**Prompt**
The output must reproduce each line of the data word for word.

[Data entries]
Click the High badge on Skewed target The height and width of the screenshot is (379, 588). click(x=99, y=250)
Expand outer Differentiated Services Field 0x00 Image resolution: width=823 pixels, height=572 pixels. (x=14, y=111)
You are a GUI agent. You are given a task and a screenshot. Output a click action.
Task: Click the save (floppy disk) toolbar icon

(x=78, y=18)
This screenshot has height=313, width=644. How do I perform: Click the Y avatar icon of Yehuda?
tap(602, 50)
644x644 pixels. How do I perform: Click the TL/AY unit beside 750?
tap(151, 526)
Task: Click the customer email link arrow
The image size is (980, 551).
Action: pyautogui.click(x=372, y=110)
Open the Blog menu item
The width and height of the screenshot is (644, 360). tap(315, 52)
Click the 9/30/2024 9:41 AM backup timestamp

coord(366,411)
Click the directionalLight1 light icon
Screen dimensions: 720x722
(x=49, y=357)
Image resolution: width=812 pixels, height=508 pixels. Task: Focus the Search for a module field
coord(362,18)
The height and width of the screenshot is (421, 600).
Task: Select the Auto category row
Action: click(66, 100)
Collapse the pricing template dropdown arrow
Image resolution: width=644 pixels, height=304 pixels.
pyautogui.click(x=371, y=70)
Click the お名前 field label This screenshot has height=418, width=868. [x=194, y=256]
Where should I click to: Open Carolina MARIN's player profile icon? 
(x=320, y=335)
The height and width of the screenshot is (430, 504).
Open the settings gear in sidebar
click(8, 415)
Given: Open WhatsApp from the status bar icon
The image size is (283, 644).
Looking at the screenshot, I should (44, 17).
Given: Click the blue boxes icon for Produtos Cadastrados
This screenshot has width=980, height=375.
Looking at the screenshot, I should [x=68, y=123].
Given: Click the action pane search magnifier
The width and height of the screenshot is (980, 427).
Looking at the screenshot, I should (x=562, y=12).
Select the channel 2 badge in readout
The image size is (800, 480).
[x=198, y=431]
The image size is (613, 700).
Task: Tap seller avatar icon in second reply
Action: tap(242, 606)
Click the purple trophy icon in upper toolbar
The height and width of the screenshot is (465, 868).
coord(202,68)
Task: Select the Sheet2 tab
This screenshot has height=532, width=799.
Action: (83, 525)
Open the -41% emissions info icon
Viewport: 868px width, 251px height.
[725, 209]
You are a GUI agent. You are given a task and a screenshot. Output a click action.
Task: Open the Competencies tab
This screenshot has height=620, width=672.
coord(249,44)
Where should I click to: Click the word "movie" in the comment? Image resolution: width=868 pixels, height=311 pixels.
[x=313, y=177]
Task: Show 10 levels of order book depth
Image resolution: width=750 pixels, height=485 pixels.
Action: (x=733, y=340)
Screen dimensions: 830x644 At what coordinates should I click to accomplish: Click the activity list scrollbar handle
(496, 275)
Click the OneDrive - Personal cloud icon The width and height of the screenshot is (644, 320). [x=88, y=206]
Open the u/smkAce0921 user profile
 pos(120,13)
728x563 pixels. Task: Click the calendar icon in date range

**Solved problem**
Click the High badge on Skewed target The height and width of the screenshot is (379, 588). click(x=99, y=250)
Expand outer Differentiated Services Field 0x00 Image resolution: width=823 pixels, height=572 pixels. (x=14, y=111)
You are a GUI agent. You are given a task and a screenshot. Output a click action.
Task: Click the save (floppy disk) toolbar icon

(x=78, y=18)
This screenshot has height=313, width=644. How do I perform: Click the Y avatar icon of Yehuda?
tap(602, 50)
644x644 pixels. How do I perform: Click the TL/AY unit beside 750?
tap(151, 526)
Task: Click the customer email link arrow
The image size is (980, 551).
Action: pyautogui.click(x=372, y=110)
Open the Blog menu item
The width and height of the screenshot is (644, 360). tap(315, 52)
Click the 9/30/2024 9:41 AM backup timestamp

coord(366,411)
Click the directionalLight1 light icon
Screen dimensions: 720x722
(x=49, y=357)
Image resolution: width=812 pixels, height=508 pixels. Task: Focus the Search for a module field
coord(362,18)
The height and width of the screenshot is (421, 600).
Task: Select the Auto category row
Action: click(66, 100)
Collapse the pricing template dropdown arrow
Image resolution: width=644 pixels, height=304 pixels.
pyautogui.click(x=371, y=70)
Click the お名前 field label This screenshot has height=418, width=868. [x=194, y=256]
Where should I click to: Open Carolina MARIN's player profile icon? 
(x=320, y=335)
The height and width of the screenshot is (430, 504).
Open the settings gear in sidebar
click(8, 415)
Given: Open WhatsApp from the status bar icon
The image size is (283, 644).
Looking at the screenshot, I should (44, 17).
Given: Click the blue boxes icon for Produtos Cadastrados
This screenshot has width=980, height=375.
Looking at the screenshot, I should [x=68, y=123].
Given: Click the action pane search magnifier
The width and height of the screenshot is (980, 427).
Looking at the screenshot, I should (x=562, y=12).
Select the channel 2 badge in readout
The image size is (800, 480).
[x=198, y=431]
The image size is (613, 700).
Task: Tap seller avatar icon in second reply
Action: tap(242, 606)
Click the purple trophy icon in upper toolbar
The height and width of the screenshot is (465, 868).
coord(202,68)
Task: Select the Sheet2 tab
This screenshot has height=532, width=799.
Action: (83, 525)
Open the -41% emissions info icon
Viewport: 868px width, 251px height.
[725, 209]
You are a GUI agent. You are given a task and a screenshot. Output a click action.
Task: Open the Competencies tab
This screenshot has height=620, width=672.
coord(249,44)
Where should I click to: Click the word "movie" in the comment? Image resolution: width=868 pixels, height=311 pixels.
[x=313, y=177]
Task: Show 10 levels of order book depth
Image resolution: width=750 pixels, height=485 pixels.
Action: (x=733, y=340)
Screen dimensions: 830x644 At what coordinates should I click to accomplish: Click the activity list scrollbar handle
(496, 275)
Click the OneDrive - Personal cloud icon The width and height of the screenshot is (644, 320). [x=88, y=206]
Open the u/smkAce0921 user profile
 pos(120,13)
728x563 pixels. Task: Click the calendar icon in date range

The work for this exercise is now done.